Operating on the theory that an individual’s walk is as unique as a signature, the Pentagon has financed a research project at the Georgia Institute of Technology that has been 80 percent to 95 percent successful in identifying people.

If the Defense Advanced Research Projects Agency, or DARPA, orders a prototype, the individual “gait signatures” of people could become part of the data to be linked together in a vast surveillance system the Pentagon agency calls Total Information Awareness.

That system already has raised privacy alarms on both ends of the political spectrum, and Congress in February barred its use against American citizens without further congressional review.

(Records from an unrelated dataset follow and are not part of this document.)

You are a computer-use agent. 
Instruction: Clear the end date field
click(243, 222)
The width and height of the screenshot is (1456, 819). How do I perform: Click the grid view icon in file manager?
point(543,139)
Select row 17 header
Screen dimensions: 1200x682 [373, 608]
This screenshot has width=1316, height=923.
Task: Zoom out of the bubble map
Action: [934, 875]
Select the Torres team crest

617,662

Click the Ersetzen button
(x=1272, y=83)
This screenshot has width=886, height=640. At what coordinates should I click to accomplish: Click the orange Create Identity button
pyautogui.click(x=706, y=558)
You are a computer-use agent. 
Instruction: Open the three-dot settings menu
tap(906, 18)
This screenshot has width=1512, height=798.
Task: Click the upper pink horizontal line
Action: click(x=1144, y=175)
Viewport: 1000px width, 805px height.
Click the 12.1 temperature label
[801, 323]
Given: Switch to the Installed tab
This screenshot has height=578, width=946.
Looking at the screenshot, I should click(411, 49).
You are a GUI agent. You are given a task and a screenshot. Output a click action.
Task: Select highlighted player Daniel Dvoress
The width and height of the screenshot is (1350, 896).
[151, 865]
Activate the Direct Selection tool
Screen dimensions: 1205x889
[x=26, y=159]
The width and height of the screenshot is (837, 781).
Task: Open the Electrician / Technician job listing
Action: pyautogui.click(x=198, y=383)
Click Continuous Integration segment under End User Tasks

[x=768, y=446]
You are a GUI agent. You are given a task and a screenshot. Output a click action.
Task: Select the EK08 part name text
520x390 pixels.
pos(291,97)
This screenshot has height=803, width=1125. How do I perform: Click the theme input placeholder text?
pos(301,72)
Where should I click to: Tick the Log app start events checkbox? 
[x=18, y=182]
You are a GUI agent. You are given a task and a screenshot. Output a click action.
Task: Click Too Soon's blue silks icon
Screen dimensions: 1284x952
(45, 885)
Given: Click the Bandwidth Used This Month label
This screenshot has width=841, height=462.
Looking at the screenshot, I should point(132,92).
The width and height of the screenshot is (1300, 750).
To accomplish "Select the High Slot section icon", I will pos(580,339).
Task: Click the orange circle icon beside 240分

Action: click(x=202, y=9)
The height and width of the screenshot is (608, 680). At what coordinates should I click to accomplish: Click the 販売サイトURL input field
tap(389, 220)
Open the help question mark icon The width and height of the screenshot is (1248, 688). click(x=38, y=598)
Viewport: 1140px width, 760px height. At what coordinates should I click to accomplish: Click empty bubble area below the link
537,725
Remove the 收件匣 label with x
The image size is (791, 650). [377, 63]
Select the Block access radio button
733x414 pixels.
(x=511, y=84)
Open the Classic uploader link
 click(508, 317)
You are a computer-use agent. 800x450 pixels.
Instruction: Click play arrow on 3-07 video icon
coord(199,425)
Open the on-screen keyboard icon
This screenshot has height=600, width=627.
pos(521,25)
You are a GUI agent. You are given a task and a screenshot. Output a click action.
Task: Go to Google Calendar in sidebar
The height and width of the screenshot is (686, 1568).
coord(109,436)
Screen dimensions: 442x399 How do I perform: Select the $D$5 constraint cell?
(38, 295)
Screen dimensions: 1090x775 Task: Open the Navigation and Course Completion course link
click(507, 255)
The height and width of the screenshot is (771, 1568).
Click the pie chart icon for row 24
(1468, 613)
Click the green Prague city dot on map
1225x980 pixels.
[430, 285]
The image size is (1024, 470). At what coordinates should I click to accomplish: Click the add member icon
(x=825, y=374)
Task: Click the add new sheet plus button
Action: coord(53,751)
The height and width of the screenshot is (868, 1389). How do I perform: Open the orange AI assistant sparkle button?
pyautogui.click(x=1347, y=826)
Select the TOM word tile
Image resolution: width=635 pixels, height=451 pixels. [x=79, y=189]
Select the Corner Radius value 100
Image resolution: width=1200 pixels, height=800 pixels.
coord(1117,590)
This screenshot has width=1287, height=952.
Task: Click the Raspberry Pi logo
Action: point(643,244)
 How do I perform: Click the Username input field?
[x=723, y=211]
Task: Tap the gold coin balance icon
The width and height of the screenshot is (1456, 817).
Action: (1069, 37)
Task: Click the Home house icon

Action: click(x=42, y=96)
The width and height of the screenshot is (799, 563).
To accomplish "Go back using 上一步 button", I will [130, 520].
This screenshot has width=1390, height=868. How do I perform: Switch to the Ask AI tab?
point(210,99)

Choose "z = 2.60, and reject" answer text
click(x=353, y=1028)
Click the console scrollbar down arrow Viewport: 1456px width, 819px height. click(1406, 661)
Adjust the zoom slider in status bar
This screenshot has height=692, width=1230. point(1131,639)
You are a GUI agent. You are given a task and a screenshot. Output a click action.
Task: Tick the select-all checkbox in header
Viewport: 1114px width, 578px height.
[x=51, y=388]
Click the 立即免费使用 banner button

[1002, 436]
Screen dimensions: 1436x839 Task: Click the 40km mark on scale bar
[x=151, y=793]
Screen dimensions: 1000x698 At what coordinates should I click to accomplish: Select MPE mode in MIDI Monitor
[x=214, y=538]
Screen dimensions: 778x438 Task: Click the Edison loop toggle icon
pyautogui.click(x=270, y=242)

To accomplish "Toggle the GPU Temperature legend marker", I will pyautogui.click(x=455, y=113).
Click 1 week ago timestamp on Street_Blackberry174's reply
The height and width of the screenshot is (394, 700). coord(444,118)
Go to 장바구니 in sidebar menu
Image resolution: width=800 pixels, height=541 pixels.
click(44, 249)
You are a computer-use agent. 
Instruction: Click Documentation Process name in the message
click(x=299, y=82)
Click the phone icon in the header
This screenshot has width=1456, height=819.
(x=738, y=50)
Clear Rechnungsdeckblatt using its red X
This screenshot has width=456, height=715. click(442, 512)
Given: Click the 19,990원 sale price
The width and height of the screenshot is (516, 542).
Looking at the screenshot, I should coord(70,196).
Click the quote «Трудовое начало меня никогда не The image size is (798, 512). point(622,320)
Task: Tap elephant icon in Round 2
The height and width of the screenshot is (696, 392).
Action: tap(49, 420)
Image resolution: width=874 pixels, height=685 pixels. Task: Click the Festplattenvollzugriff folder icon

Conceived and managed by retired Adm. John Poindexter, the TIA surveillance system is based on his theory that “terrorists must engage in certain transactions to coordinate and conduct attacks against Americans, and these transactions form patterns that may be detectable.”

DARPA said the goal is to draw conclusions and predictions about terrorists from databases that record such transactions as passport applications, visas, work permits, driver’s licenses, car rentals, airline ticket purchases, arrests or reports of suspicious activities.

Other databases DARPA wants to access include education, medical and housing records and biometric identification databases based on fingerprints, irises, facial shapes and gait.

Georgia Institute of Technology researchers Gene Greneker, left, and Bill Marshall test their radar system that can detect people by their walk from 500 feet or more. They tested the equipment recently in Atlanta.

Poindexter’s plan would integrate some projects DARPA has been working on for several years, including gait research headed by Gene Greneker at Georgia Tech.

At a cost of less than $1 million over the past three years, he has been aiming a 1-foot-square radar dish at 100 test volunteers to record how they walk. Elsewhere at Georgia Tech, DARPA is funding other researchers to use video cameras and computers to try to develop distinctive gait signatures.

“One of the nice things about radar is we see through bad weather, darkness, even a heavy robe shrouding the legs, and video cameras can’t,” Greneker said in an interview. “At 600 feet we can do quite well.”

The radar detects small frequency shifts in the reflected signal off legs, arms and the torso as they move in a combination of different speeds and directions. “There’s a signature that’s somewhat unique to the individual,” Greneker said. “We’ve demonstrated proof of this concept.”

The researchers are anticipating ways the system might be fooled.

“A woman switching from flats to high heels probably wouldn’t change her signature significantly,” Greneker said. “But if she switched to combat boots, that might have a difference.”